**Record excerpts**
==========
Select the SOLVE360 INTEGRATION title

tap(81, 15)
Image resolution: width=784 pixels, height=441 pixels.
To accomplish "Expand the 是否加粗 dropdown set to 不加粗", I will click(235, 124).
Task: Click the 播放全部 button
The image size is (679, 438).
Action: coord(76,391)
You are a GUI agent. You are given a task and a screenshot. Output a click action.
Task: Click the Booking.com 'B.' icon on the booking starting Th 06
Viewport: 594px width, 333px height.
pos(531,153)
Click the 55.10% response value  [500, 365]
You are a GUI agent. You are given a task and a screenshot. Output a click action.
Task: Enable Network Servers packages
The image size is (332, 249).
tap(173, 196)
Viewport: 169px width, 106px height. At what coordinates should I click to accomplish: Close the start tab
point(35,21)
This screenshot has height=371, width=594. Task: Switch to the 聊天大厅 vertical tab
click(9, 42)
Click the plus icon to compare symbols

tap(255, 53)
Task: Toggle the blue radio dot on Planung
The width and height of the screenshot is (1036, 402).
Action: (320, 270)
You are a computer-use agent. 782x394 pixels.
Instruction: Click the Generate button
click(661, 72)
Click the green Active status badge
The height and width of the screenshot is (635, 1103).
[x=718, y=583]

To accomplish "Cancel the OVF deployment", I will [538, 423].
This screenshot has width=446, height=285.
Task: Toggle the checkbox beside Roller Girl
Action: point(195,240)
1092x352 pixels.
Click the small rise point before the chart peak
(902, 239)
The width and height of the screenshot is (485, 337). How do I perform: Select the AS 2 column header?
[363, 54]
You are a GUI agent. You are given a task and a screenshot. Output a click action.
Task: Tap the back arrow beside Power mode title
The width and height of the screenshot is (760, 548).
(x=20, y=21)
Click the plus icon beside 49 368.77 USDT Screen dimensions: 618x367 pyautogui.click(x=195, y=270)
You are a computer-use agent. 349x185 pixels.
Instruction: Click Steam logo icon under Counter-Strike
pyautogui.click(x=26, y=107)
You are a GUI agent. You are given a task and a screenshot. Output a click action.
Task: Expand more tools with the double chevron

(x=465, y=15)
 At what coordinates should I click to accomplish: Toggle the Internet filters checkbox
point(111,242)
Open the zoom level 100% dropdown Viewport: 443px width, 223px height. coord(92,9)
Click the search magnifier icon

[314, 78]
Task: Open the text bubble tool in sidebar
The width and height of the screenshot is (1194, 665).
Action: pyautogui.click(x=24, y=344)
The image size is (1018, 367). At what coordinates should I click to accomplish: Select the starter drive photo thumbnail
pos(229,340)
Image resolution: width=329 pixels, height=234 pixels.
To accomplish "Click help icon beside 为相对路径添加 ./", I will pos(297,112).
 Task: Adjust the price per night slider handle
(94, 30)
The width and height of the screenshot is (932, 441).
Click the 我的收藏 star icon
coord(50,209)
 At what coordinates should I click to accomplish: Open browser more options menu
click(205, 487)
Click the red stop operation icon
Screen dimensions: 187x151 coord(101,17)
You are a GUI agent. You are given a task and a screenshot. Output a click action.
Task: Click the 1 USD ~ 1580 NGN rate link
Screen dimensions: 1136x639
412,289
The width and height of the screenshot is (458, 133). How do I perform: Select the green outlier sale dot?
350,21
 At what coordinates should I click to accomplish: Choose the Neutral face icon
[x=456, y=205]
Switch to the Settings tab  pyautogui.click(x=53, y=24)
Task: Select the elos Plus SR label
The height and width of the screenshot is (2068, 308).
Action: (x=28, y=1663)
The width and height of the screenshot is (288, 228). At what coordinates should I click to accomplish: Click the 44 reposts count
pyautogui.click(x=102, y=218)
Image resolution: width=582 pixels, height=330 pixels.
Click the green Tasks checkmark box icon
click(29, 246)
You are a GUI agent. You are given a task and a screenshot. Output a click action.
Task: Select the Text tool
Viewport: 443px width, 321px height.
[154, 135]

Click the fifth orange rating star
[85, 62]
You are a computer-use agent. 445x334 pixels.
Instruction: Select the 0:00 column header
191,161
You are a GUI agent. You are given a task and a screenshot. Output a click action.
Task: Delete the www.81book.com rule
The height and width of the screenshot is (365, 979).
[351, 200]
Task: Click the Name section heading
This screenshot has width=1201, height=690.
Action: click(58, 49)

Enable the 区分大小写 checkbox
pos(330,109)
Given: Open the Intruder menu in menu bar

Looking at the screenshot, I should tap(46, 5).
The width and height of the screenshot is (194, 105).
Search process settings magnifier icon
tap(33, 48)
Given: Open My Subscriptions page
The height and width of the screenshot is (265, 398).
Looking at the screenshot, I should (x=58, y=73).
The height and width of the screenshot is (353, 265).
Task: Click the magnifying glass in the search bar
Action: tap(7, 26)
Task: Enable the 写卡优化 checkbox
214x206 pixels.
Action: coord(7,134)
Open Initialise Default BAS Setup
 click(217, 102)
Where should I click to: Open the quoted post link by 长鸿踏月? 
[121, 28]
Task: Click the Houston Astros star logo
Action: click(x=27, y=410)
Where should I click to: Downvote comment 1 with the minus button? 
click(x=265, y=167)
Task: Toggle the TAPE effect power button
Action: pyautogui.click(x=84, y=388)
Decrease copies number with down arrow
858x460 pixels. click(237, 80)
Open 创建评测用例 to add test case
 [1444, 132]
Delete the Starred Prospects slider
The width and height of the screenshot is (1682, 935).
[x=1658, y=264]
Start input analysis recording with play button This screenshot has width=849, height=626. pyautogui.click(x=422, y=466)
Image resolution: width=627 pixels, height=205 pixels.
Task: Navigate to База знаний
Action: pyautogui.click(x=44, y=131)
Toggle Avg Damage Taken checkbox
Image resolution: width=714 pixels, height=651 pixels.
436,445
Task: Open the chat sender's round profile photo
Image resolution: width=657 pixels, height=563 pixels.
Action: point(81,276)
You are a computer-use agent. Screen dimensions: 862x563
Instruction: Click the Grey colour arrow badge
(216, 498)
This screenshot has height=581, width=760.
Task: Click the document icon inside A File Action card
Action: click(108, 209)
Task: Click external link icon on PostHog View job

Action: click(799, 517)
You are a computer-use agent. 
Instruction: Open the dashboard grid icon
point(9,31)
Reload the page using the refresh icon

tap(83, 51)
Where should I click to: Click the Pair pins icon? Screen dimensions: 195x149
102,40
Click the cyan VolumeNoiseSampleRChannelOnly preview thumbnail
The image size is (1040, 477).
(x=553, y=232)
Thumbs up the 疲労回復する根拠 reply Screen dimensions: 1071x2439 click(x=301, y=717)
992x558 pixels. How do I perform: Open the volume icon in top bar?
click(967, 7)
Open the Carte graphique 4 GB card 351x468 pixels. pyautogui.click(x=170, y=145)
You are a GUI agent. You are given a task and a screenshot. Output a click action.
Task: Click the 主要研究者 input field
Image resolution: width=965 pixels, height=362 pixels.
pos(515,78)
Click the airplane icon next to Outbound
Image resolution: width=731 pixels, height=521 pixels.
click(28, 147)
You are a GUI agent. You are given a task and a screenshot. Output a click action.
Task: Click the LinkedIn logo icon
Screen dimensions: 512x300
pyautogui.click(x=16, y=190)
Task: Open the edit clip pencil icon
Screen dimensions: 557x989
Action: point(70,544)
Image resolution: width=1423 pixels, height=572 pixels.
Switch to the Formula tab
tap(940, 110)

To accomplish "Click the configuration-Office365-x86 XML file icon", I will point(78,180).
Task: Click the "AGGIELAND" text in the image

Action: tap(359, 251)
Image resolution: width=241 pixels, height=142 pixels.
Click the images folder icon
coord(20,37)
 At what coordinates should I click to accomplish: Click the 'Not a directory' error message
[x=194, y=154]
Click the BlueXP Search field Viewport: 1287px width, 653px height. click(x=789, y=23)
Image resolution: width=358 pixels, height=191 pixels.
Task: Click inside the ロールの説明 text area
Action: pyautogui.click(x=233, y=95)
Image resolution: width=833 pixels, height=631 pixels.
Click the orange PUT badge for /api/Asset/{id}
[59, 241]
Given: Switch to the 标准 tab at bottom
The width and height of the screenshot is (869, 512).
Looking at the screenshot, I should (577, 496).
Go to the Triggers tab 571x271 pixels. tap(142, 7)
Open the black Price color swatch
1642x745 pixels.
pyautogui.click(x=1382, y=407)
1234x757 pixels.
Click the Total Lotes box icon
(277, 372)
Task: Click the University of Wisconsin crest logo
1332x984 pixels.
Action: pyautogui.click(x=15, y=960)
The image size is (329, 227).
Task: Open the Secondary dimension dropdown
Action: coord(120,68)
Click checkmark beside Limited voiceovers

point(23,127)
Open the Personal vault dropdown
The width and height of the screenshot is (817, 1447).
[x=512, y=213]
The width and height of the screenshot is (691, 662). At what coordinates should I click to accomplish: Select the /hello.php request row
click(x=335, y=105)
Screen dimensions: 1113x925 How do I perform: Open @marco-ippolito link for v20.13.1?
==========
**What the task requires**
How many lines in the items above contain the word "Enable"? Reply with the number alone.

**Result of this exercise**
3